See GH above. Answers vary widely depending on length of time… Since you are a student, I’ll answer with what a student might need to know, including motivation for patients still in OT, if I can keep that organized in my brain.
1. Hospital/Nursing Facility wouldn’t allow me to go home until I could transfer myself from wheelchair to toilet/bed and brush my teeth. Back home, caretaker Mom wasn’t any more comfortable with the idea of bathing me than I was. She stayed in the next room with bathroom door open so we could communicate without yelling. No one has helped with toenail clipping…and it is still difficult and painful for me to do myself 5 years after onset.
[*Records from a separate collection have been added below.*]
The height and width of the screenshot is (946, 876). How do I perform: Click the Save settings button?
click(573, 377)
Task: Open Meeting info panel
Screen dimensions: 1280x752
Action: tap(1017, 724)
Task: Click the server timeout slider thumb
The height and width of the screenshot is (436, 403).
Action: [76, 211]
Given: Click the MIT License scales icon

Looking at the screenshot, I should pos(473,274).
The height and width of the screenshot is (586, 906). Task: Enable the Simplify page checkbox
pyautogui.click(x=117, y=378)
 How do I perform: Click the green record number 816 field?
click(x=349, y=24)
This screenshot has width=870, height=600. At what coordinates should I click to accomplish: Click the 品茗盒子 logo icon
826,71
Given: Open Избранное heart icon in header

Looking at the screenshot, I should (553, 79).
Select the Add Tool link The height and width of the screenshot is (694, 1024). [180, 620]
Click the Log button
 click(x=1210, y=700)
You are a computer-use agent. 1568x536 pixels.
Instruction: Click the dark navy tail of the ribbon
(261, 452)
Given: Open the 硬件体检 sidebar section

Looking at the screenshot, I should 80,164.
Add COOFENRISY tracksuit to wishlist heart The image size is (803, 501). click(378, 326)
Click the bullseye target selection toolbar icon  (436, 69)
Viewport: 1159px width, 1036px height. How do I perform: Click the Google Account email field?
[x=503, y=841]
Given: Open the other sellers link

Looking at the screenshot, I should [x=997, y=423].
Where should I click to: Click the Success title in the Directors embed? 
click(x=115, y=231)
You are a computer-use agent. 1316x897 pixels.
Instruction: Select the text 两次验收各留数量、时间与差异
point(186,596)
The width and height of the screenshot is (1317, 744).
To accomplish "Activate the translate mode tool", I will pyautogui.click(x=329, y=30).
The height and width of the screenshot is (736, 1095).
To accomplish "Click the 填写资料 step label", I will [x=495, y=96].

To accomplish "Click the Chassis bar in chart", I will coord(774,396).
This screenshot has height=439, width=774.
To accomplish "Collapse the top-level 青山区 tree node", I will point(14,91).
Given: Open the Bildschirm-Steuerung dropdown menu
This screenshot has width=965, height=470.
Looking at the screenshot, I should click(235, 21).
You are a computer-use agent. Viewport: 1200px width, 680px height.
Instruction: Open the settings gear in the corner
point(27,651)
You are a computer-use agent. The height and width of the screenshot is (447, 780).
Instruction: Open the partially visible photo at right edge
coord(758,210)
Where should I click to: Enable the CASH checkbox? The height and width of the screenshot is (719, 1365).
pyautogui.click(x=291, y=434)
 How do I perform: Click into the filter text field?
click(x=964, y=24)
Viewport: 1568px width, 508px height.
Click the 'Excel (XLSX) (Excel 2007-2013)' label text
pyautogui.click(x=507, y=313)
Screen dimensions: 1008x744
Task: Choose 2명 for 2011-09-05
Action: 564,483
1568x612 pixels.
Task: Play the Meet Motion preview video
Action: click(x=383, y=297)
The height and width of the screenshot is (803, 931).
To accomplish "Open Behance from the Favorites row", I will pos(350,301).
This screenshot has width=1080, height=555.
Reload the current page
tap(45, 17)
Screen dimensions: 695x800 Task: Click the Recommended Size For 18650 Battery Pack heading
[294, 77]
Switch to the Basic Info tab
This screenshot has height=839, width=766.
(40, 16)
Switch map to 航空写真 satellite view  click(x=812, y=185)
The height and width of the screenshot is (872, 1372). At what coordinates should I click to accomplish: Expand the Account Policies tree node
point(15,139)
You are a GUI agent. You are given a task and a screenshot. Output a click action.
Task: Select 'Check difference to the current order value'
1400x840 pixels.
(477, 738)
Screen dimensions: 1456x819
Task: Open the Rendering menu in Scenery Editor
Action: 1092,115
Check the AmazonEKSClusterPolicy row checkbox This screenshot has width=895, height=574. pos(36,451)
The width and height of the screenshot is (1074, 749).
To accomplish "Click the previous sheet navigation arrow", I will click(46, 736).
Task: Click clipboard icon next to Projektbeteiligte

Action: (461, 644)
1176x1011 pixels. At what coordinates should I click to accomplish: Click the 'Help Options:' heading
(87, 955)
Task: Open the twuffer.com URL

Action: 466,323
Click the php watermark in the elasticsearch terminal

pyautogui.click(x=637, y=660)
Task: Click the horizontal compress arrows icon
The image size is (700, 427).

The orthotics I had to wear made that worse because my feet slid enough in them, but my toes were numb and I couldn’t feel my toes getting smashed until the pain arrived all-of-a-sudden. I couldn’t brush my hair for a couple of months. I didn’t bother with clothes that needed buttons. Forget zipping up my winter coat- even on the days it was snowing or -15 degrees outside. Home Health person tried to teach me to hold an electric toothbrush. I’m pretty sure she had to reapply her makeup…
2. Started out back at home confined to the wheelchair unless I transferred. Canes and walkers were useless to me due to previous disability. Spent about 2 months slowly and painfully walking and using wheelchair when exhausted. PT wasn’t happy about that, but it wasn’t her legs/back. Now I don’t use anything, although I kinda miss the chair when I’m over-tired/the electric scooter at the grocery when I need to save energy for later in the day.
3. Utensils were interesting until I got my aim back.
4. I had quit my job not long after initial symptoms started. It was very physical, and the increasing tripping (foot drop) made people think I was “on something”. I miss the $ and parts of the job. Thank goodness I had a decent savings built up. I could do most of the job, but I would need to rest/do sit-down work more, and I have no love lost for the company or my co-workers. I really need to change careers-not sure about what else I can do w/out more education.
5. At first I had to rely on Mom to drive me around, help get meds ready.
6. Also had a meal service, but that was gross. Then I got meals-on-wheels. Better, but I really didn’t like some of the foods (finicky), and others bothered my increasing food intolerances/allergies.
7. N/A
8. I get overwhelmed with some chores. Standing to do dishes doesn’t last long. Mopping is aggravating. I gained so much weight from meds that I had to buy new clothes. (Used wouldn’t work because of skin issues-missing tags with materials…) So laundry makes me sad. And annoyed trying to find room for everything. I’ve donated some clothes, but not my old favorites.
9. My savings are long gone. I appreciate the help I’ve gotten, but it isn’t enough to even think about moving out on my own plus doing all of the chores/cooking.
10. I’ve always had insomnia. Now I fall asleep easier due to exhaustion. Laying down too long hurts my back. Having to lay down extra (when I have a cold) sucks. (Sorry!)
11. The weight gain is hard on my self image. I’m strong for surviving GBS so well, but I look like I’m lazy.
12. I want a job, but completely having to change careers is hard to keep in mind, not knowing what else I can do as well as I’d like to. And can do. The stress is too time-consuming.
13.
14. I want to go to school, but 1. $ 2. This exhaustion makes my ADD worse.
15. I still have a shower chair and grab bar. Standing is too risky.
I have a reacher that I forget to use, larger knob on a favorite lamp, and I installed an extra handrail on
most frequently used stairs.
16. Not much to do out here in the boonies. Don’t have enough extra $ or energy to go very far for very long. I
read a lot, but that makes me drowsy. I want to exercise more.
17. Endurance is way down. Crowds, especially rowdy kids, make me uncomfortable. They always did, but now I worry about being knocked down.
18. No support system except GBS group.
19. I want to do stuff, but $ concerns and being kinda shy make it hard.
20. I’ve been trying to do so, but it is more work to maintain, explain…and I get tired so early, even with naps.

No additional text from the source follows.